### TASK SET
a - In the Green Screen Coalition page, how many years did Michelle Thorne work at the Mozilla Foundation?
b - Resume the Green Screen Coalition page right after its last sentence, keeping the same style.

### PASSAGE GIVEN
>> Start

The Green Screen Climate Justice and Digital Rights Coalition is a group of funders and practitioners looking to build bridges across the digital rights and climate justice movements. The aim of the coalition is to be a catalyst in making visible the climate implications of technology by supporting emerging on-the-ground work, building networks, and embedding the issue as an area within philanthropy.

People and governance

Meet the people who have been working behind the scenes to organise and build the coalition.

Fieke Jansen

Green Screen Coalition Co-Lead

Fieke is a co-principle investigator of the critical infrastructure lab and a postdoc researcher at the University of Amsterdam. Her research interests are to understand power and conflict around the environmental impact of expanding infrastructures. She is also the co-lead of the Green Screen Climate Justice and Digital Rights coalition.

Maya Richman

Green Screen Coalition Co-Lead

Maya is a jack-of-all trades who has spent the last ten years listening and learning about the plurality of struggles for technological justice across the world, and supporting activists and organizations to untangle technologies’ hold on our lives and reclaim its power to bring about social and political transformation. She has previously worked with The Engine Room and as a Mozilla Fellow (2018 - 2019) with Astraea Lesbian Foundation for Justice.

Yan Cong

Program Officer

Yan is program officer of the Catalyst Fund. She's also a PhD student working on the topic of Environmental Justice and Generative AI at Erasmus University under the Feminist Generative AI Lab.

Michelle Thorne

Coalition Member

Michelle is the Director of Strategy and Partnerships at the Green Web Foundation and a co-initiator of the Green Screen Coalition. Previously, she worked for 13 years at the Mozilla Foundation most recently in the role of Sustainable Internet Lead. She also publishes Branch Magazine and co-organizes Open Climate.

Michael Brennan

Coalition Member

Michael Brennan is a senior program officer on the Technology and Society team. He oversees a portfolio of grantees that globally address open internet issues through a technical lens, and also helps to develop and manage a technology fellows program at the foundation. Michael has over 10 years of experience researching and advising both the private and the public sector on technology policy and holds a PhD in Computer Science from Drexel University.

>> End

### DATA SHOWN
>> Start

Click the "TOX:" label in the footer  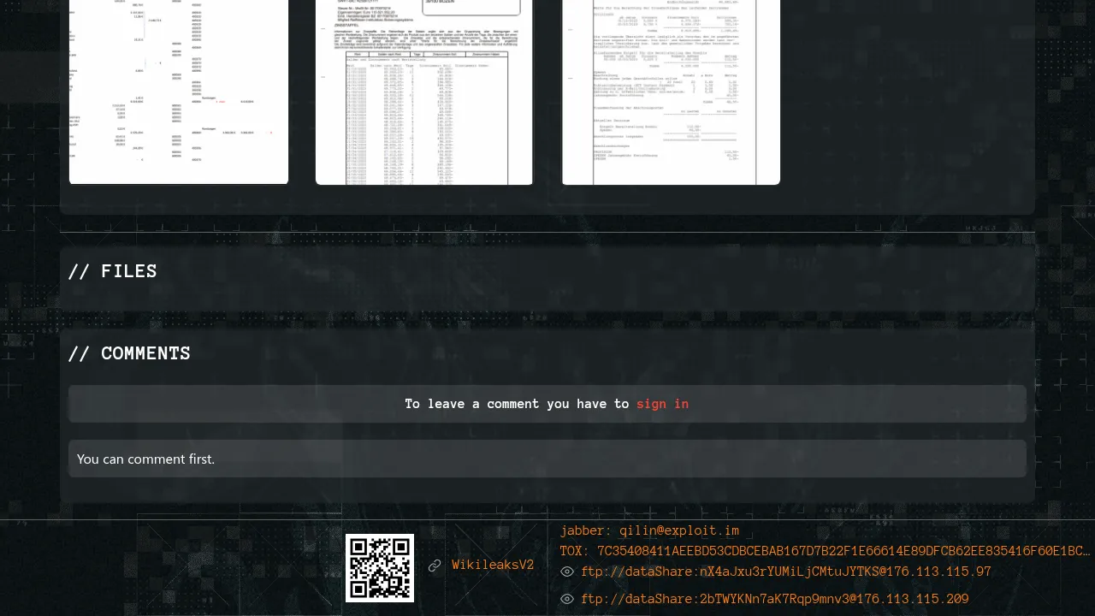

>> End

### ANSWERS TO THE EXERCISE
a - 13 years.

b -
Julie Broome

Coalition Member

Julie has been Director of Ariadne, a network of European social change and human rights funders, since 2016. She has over 20 years of experience in the non-profit and philanthropic sectors, with a particular focus on human rights and transitional justice and holds a PhD in Politics and International Studies from the School of Oriental and African Studies at the University of London. She is currently the chair of the advisory board of the Human Rights Data Analysis Group and an independent board member of the Civil Liberties Union for Europe.

Lea Wulf

Coalition Member

Lea Wulf is a project manager in the Center for Digital Society at Stiftung Mercator, where she explores the intersection of digital transformation and climate action as a field of action for the foundation. Previously, she coordinated an AI network at a regional industry association in northern Germany. Lea studied Political Science, Communication and Media Studies at the Universities of Bremen and Helsinki and holds a master's degree in Political Management and Public Policy from the NRW School of Governance.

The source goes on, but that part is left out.